After the Warhol, the next biggest prize this auction season is likely to be a Basquiat. An orange-hued 1982 untitled work by the expressionist is expected to go for as much as $70 million. The seller, the Japanese entrepreneur Yusaku Maezawa, bought it just six years ago at Christie’s for $57.3 million. Next week Sotheby’s will offer a 1969 Cy Twombly blackboard painting and Francis Bacon’s “Study of Red Pope 1962, 2nd Version 1971,” estimated at $40 million to $60 million, respectively. Those two come from the remainder of the Macklowe collection, the fruits of the bitter divorce between the real estate developer Harry Macklowe and his former wife Linda.
“She’s an important beacon of stability for Russia’s financial system.”
— Elina Ribakova, the deputy chief economist of the Institute of International Finance, an industry group in Washington, on Elvira Nabiullina, the head of Russia’s central bank, who has been praised for her ability to steer Russia’s wartime economy, but also criticized for becoming a key aide in Putin’s war on Ukraine.
The scientist supply chain
The war in Ukraine could transform the dynamics of the international innovation race. The Biden administration, which is growing impatient with supply chain slowdowns and is antsy about China’s tech rise, is angling to attract scientists and tech workers fleeing Russia. Nabbing that talent now would serve two significant U.S. needs, robbing Russia of innovators while helping the U.S. compete with China for tech primacy.
President Biden says the U.S. needs to “up our game.” On Friday, Biden told workers at an Ohio metals manufacturer that investing in innovation would improve economic and national security.

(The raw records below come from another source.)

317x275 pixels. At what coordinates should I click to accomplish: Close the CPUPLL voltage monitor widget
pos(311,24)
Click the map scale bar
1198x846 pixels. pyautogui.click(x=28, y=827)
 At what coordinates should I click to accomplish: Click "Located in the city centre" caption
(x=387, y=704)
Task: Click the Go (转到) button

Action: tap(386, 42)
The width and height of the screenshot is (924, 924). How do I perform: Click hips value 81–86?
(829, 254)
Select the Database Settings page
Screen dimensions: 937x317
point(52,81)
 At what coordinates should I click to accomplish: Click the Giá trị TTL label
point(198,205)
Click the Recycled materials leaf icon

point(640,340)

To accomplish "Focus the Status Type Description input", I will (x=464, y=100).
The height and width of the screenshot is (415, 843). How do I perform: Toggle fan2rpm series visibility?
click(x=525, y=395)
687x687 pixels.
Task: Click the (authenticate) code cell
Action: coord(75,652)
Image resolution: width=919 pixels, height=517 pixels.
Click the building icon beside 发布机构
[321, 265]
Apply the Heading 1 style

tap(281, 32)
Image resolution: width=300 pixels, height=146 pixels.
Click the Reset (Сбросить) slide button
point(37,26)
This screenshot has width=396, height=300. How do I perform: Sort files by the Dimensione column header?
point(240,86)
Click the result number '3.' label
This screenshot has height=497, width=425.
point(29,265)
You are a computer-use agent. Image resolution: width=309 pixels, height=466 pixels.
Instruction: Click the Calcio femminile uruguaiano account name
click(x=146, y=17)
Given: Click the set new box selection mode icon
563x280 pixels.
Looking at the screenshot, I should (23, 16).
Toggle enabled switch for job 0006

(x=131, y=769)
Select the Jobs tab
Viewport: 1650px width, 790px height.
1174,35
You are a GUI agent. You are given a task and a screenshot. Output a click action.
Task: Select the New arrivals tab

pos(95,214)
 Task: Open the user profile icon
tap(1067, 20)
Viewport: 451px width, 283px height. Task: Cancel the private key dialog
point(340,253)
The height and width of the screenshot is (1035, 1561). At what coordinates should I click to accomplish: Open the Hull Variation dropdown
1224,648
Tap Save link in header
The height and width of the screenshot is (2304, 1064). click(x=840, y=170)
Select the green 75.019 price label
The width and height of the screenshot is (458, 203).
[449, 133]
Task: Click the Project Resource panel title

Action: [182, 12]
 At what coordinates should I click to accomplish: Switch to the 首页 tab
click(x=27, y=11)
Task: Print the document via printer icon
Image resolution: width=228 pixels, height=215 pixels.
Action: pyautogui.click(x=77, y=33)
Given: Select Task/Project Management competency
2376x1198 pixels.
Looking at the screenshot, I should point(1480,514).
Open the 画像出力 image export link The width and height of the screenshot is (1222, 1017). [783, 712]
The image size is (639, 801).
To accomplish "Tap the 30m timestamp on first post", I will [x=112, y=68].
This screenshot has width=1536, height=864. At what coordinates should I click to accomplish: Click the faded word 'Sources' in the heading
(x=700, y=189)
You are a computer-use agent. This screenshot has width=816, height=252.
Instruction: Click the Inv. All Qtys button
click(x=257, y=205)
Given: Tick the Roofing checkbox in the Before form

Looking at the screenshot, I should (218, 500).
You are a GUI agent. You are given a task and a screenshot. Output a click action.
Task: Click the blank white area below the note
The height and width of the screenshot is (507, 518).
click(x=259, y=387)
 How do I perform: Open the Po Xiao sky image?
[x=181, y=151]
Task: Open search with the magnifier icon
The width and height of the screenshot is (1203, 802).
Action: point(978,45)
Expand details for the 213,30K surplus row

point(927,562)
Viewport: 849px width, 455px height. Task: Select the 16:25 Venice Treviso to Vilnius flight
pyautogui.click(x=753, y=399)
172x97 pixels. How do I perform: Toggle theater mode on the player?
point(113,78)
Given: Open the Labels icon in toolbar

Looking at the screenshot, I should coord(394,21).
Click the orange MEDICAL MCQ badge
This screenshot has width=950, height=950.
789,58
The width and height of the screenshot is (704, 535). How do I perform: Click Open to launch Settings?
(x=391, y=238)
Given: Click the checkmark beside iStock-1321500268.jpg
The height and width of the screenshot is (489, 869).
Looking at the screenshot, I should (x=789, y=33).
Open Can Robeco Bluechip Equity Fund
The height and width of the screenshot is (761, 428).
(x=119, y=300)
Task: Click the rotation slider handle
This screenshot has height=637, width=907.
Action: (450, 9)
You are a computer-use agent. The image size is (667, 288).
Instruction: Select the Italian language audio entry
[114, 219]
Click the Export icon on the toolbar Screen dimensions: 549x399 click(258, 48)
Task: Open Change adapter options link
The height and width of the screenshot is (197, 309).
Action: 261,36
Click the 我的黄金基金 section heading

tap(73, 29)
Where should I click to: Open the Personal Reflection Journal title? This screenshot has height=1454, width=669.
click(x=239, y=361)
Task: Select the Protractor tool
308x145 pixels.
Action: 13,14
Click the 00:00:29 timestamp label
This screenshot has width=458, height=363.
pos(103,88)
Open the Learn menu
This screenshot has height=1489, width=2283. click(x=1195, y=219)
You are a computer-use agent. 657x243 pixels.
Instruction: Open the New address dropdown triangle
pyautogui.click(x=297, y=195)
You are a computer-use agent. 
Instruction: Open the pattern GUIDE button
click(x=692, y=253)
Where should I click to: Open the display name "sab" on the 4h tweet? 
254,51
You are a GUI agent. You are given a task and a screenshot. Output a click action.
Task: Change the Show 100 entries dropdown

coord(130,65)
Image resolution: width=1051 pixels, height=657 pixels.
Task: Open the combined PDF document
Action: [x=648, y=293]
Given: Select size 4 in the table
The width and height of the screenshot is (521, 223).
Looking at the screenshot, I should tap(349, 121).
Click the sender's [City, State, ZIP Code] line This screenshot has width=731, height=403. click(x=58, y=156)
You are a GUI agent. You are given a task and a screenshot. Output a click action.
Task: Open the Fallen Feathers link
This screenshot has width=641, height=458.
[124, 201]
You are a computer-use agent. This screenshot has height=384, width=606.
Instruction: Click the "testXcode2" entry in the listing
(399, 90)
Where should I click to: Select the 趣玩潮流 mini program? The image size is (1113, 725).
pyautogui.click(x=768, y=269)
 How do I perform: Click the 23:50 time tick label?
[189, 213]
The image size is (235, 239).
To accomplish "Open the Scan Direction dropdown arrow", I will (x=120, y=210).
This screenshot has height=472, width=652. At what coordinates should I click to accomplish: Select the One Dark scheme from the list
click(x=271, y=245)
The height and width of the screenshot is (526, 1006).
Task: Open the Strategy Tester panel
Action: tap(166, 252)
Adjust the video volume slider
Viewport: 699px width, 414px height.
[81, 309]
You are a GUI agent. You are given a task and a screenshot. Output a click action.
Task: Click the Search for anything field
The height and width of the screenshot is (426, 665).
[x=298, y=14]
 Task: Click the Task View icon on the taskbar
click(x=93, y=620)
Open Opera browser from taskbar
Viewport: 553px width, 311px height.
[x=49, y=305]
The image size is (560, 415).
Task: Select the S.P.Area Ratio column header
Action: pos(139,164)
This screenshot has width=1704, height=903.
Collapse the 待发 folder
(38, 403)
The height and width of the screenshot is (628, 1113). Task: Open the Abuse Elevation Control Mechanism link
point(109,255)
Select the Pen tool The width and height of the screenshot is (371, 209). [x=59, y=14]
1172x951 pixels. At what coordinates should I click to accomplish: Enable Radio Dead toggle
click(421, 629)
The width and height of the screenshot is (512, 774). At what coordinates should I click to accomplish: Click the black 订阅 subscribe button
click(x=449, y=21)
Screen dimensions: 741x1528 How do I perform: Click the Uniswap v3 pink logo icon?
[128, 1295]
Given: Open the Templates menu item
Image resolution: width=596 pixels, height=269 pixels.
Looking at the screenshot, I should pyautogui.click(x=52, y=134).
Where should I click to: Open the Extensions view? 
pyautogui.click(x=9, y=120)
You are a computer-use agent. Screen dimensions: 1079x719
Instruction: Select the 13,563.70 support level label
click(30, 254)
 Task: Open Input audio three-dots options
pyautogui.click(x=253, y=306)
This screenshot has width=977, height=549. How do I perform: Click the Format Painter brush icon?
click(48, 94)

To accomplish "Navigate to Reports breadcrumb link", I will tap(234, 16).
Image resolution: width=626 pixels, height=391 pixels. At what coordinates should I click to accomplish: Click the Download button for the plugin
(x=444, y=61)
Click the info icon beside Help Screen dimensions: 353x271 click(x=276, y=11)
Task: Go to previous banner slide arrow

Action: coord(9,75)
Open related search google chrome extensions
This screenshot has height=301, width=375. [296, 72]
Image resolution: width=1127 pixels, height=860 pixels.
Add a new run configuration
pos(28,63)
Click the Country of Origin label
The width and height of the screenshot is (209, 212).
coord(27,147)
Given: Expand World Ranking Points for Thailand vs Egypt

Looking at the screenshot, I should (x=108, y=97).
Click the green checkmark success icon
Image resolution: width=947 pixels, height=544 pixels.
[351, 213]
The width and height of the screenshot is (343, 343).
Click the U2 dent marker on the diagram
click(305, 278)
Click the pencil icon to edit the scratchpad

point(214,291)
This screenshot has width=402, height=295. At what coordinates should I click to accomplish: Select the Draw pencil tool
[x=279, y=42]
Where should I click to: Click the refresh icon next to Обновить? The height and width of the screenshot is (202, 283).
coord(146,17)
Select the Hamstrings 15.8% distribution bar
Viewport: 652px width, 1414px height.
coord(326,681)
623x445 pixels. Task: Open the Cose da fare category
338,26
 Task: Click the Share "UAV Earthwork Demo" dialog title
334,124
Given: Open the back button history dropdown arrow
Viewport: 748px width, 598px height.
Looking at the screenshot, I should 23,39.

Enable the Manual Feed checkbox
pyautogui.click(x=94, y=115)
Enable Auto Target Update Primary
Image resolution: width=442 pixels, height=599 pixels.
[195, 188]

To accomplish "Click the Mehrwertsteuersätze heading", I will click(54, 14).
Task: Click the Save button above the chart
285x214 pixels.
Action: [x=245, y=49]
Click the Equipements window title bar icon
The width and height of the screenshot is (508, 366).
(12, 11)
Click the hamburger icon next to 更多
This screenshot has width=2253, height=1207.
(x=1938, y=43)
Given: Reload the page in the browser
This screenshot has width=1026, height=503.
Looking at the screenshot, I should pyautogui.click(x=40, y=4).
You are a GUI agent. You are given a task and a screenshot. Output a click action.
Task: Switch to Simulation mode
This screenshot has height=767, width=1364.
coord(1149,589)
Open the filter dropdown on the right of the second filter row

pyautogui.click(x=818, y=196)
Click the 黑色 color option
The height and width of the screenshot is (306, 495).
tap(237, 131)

He urged Congress to pass the Bipartisan Innovation Act, which aims to boost U.S. manufacturing and includes $52 billion for domestic semiconductor production amid a pandemic chip shortage. “Getting products faster and cheaper and reliably and outcompeting the rest of the world. That’s what it’s about,” Biden said. The House and Senate will be reconciling differences between their versions of the legislation this week.
Russia offers an opportunity to catch up. The Russian Association for Electronic Communications said it expects that about 10 percent of the industry’s work force, or about 150,000 to 170,000 people, will have fled the country by month’s end. The Biden administration hopes to capitalize on the exodus. In a funding proposal to Congress, it has asked to ease visa barriers for Russians with advanced degrees, with a focus on attracting experts in artificial intelligence, cybersecurity, semiconductors and robotics.